И, когда Ишби уже и сам уверился, что хозяин его безумен, Лабарту велел закрасить все знаки и продал дом. «Теперь я знаю клинопись», — так сказал, улыбаясь, и жизнь стала прежней.
Да, прежней, — из жилища в жилище, из квартала в квартал, из облика в облик…
Перемены… Всегда перемены.
Хозяин еще не переступил порог, а Ишби уже понял, — пришла с ним не Ашакку. Еще не видя, ощутил, — второй экимму слаб, сила его — как солнечный блик средь трепещущих теней. Совсем юный, такого и не заметишь, пока не подойдет близко.
Ишби повернулся ко входу, привычным жестом одернул рубаху, откинул волосы с лица. Факел потрескивал, запах смолы клубился, поднимался все выше. И вот с улицы донеслись звуки — тихие слова, и шаги, неслышные человеческому уху.
Лабарту вошел во двор, и на миг Ишби застыл, глядя на него.

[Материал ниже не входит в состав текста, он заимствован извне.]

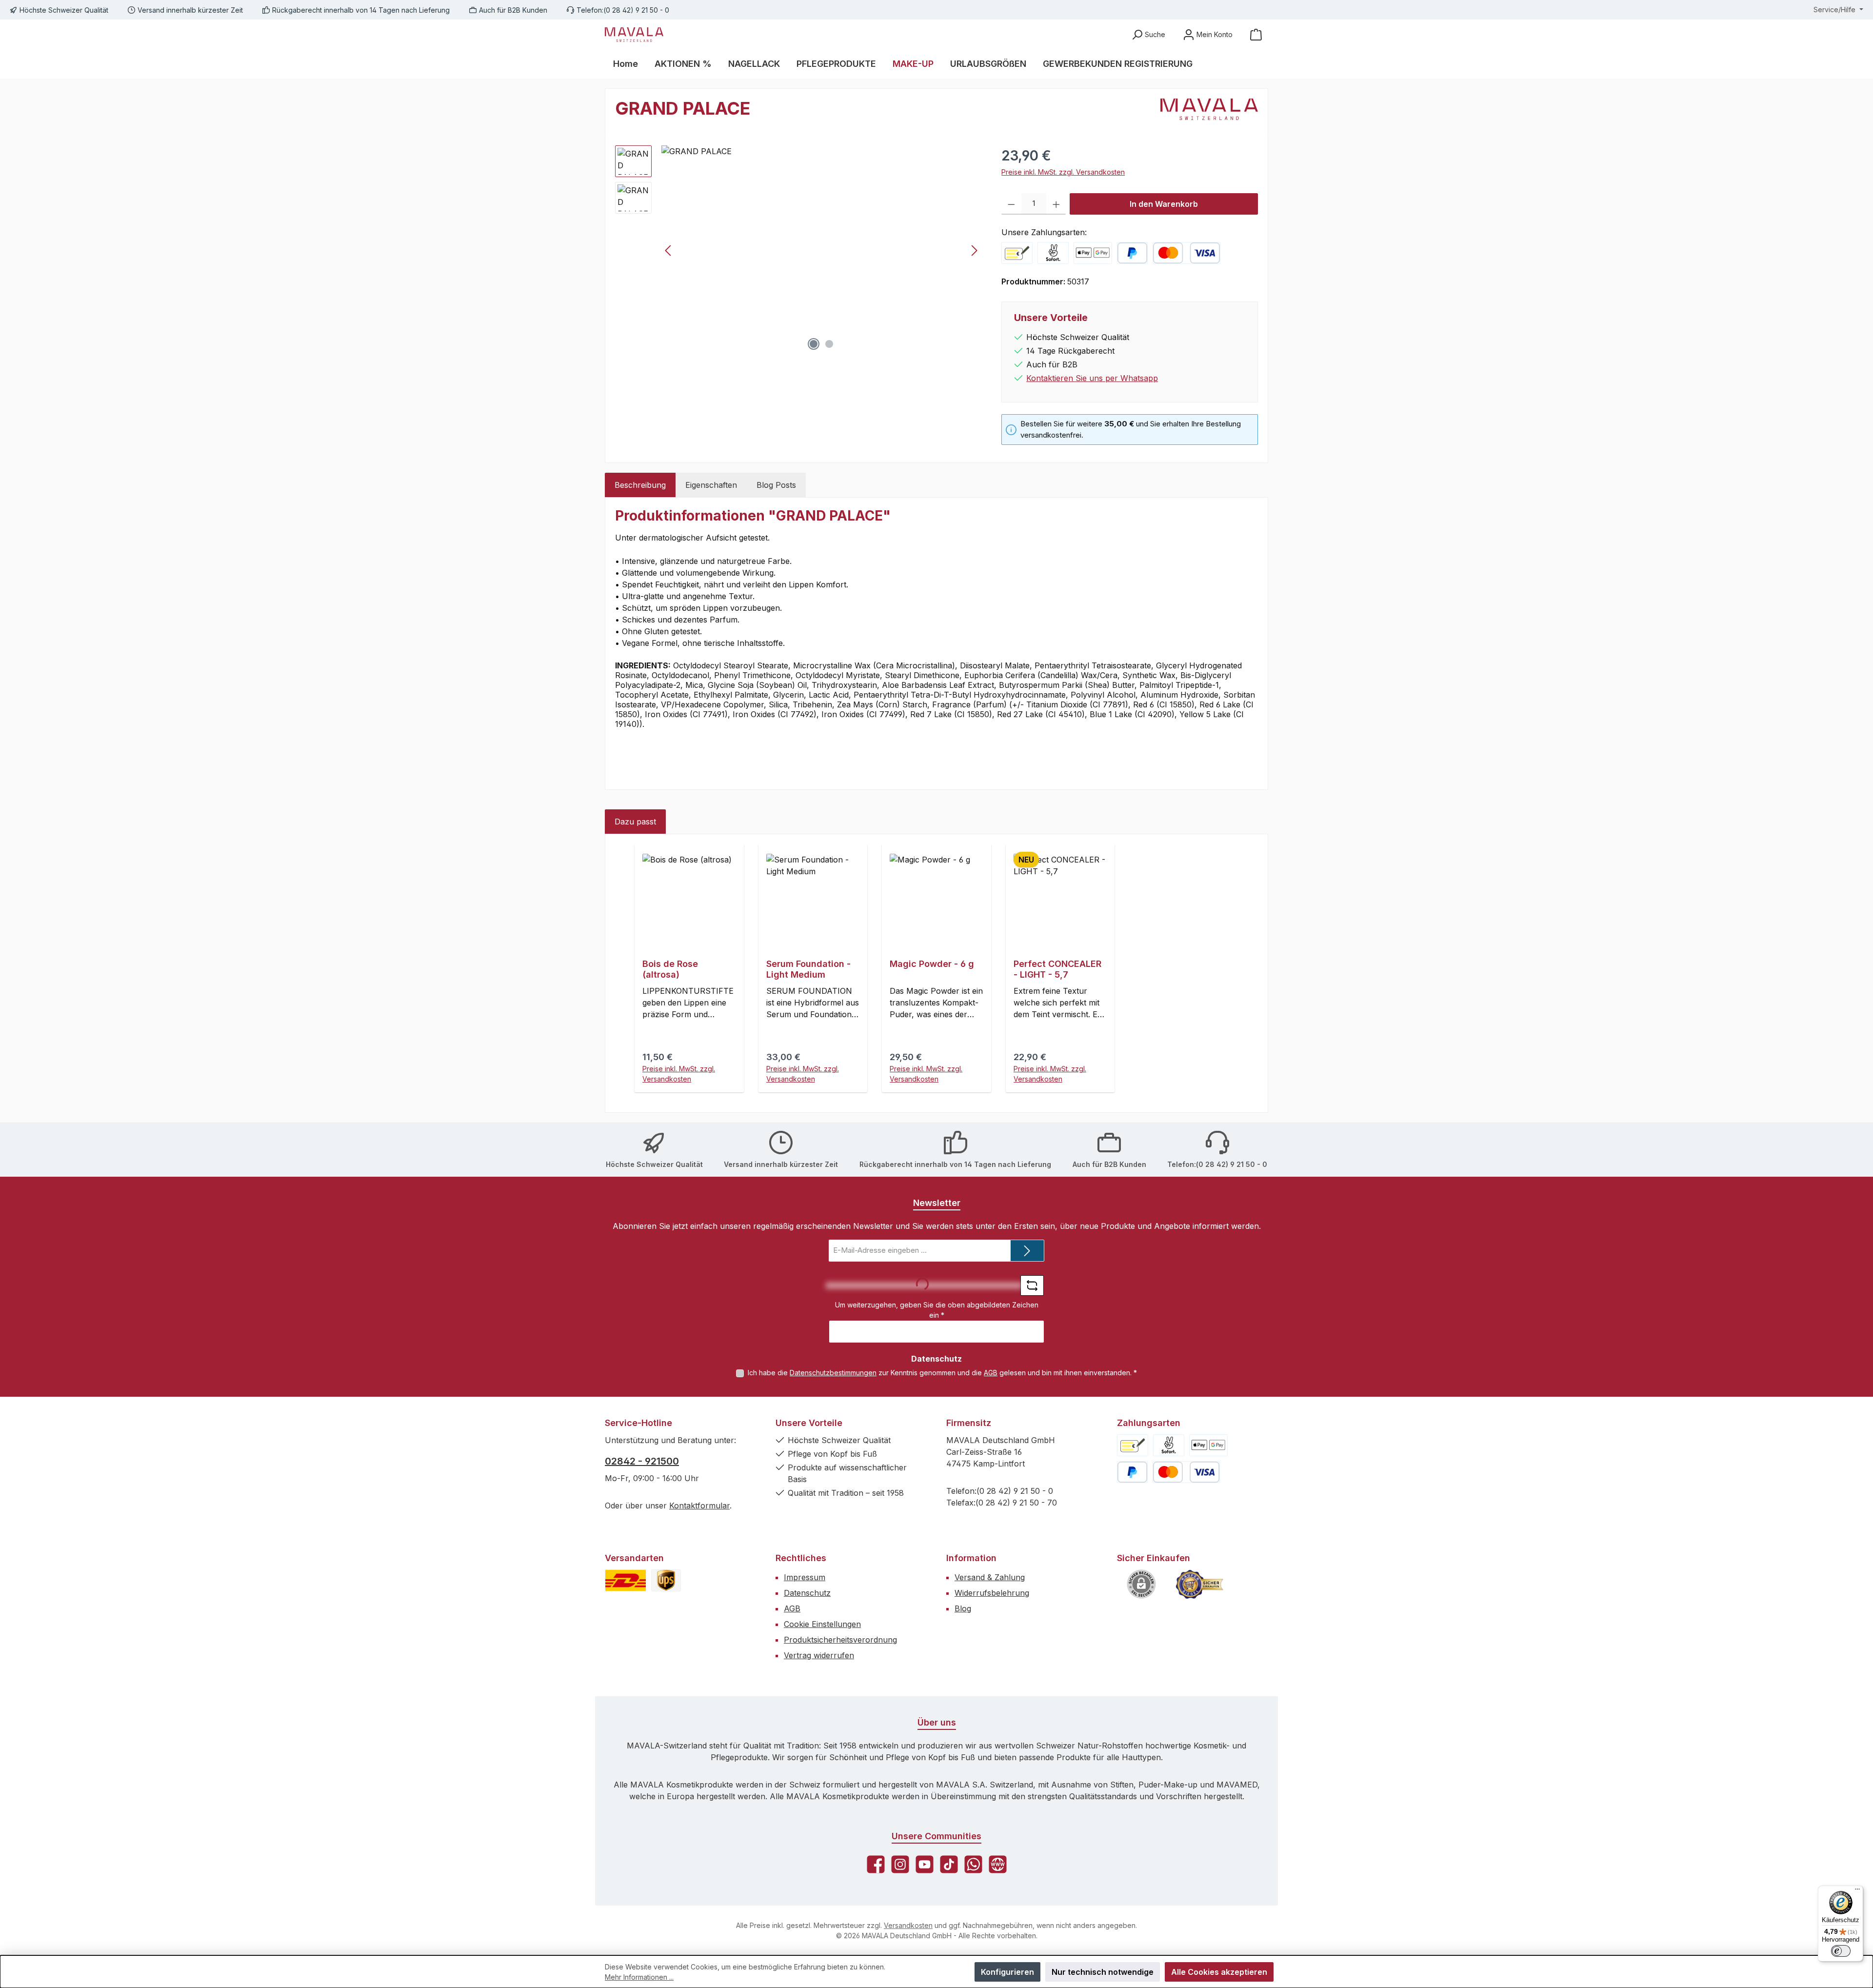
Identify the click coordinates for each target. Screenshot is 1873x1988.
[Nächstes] (974, 250)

Как всегда, едва увидел, — и кровь успокоилась, а душа замерла. Вот он, хозяин, — пришел, и мир будто бы стал тверже, а ночь яснее. И как могут люди не понимать, кто перед ними? Неужели не видят, что перед ними экимму, тот, кому принадлежит вся кровь Баб-Илу? Кого они видят? Человека?
Еще юного, но уже богатого, уверенного в себе. Уроженца здешних мест, нет сомнений, — глаза темные, как вода в ночном Евфрате, и волосы черные… За кочевника бы приняли, да только не ходят кочевники в такой одежде, и украшений таких не носят: причудливых серег, что блестят сквозь волнистые пряди волос, золотых чеканных браслетов и колец с алыми камнями… Что могут подумать люди? «Вот сын богатых родителей, всю жизнь проведший в стенах Баб-Илу. Ни в чем он не знает недостатка, и о другой судьбе и помыслить не может».